(Element and text location data)
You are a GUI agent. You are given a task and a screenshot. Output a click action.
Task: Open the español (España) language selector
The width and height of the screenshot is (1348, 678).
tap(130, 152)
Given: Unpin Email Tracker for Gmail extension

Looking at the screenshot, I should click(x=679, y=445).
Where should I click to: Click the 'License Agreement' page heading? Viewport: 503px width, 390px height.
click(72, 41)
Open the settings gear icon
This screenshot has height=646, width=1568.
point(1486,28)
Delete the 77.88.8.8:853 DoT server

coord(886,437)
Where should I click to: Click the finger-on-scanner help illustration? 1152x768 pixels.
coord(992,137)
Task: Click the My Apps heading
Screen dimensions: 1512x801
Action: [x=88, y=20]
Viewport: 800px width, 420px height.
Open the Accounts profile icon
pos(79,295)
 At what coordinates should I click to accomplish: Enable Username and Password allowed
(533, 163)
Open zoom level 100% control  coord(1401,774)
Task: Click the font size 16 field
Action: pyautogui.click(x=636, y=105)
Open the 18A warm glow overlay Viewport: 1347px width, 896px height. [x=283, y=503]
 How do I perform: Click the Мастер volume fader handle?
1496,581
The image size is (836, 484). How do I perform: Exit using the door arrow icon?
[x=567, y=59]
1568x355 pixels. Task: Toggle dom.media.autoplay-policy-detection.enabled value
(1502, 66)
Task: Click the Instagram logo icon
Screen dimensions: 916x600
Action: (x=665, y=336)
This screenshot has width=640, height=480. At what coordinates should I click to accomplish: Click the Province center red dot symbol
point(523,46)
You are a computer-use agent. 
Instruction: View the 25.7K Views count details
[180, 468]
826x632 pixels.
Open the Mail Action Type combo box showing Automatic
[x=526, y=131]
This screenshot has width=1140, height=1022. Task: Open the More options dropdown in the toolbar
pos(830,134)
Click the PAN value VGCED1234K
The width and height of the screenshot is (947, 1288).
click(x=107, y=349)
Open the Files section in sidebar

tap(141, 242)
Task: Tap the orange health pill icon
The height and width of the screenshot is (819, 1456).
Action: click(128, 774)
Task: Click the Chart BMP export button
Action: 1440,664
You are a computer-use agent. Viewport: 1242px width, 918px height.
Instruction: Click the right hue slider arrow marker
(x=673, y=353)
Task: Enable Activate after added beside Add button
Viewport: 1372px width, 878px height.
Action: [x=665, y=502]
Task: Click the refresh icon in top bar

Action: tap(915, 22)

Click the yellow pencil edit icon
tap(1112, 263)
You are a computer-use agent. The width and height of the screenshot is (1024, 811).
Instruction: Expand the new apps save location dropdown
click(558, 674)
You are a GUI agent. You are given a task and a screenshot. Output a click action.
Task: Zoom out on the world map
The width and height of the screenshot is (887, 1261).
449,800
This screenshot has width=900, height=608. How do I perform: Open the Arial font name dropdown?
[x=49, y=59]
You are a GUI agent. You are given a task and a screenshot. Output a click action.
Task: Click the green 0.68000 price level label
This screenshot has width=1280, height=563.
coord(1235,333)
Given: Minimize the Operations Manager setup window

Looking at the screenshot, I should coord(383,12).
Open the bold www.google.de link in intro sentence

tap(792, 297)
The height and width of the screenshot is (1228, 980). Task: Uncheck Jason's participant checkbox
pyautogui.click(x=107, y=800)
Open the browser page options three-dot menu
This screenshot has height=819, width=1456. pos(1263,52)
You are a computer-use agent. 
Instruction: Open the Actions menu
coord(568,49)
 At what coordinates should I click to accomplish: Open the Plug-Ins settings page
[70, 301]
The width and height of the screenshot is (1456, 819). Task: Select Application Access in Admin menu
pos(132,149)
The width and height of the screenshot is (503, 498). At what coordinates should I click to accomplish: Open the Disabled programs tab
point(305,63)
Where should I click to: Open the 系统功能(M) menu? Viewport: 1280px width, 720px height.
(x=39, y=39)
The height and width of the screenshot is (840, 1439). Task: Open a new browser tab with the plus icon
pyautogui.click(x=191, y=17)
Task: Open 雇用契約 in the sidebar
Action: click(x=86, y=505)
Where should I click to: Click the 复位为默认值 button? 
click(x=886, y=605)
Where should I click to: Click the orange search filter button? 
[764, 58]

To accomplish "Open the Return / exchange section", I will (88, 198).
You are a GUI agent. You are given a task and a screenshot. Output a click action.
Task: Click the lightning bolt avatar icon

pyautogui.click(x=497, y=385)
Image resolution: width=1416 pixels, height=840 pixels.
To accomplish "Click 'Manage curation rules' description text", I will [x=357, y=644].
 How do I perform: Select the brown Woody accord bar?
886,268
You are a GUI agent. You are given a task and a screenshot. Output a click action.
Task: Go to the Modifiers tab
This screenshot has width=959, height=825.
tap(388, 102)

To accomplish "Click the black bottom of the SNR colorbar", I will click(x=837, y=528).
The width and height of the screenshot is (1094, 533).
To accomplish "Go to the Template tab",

What the task asks: Count the lines of the data above that contain the string "settings", matching case exactly, and reply with the number alone.

Solution to this problem: 2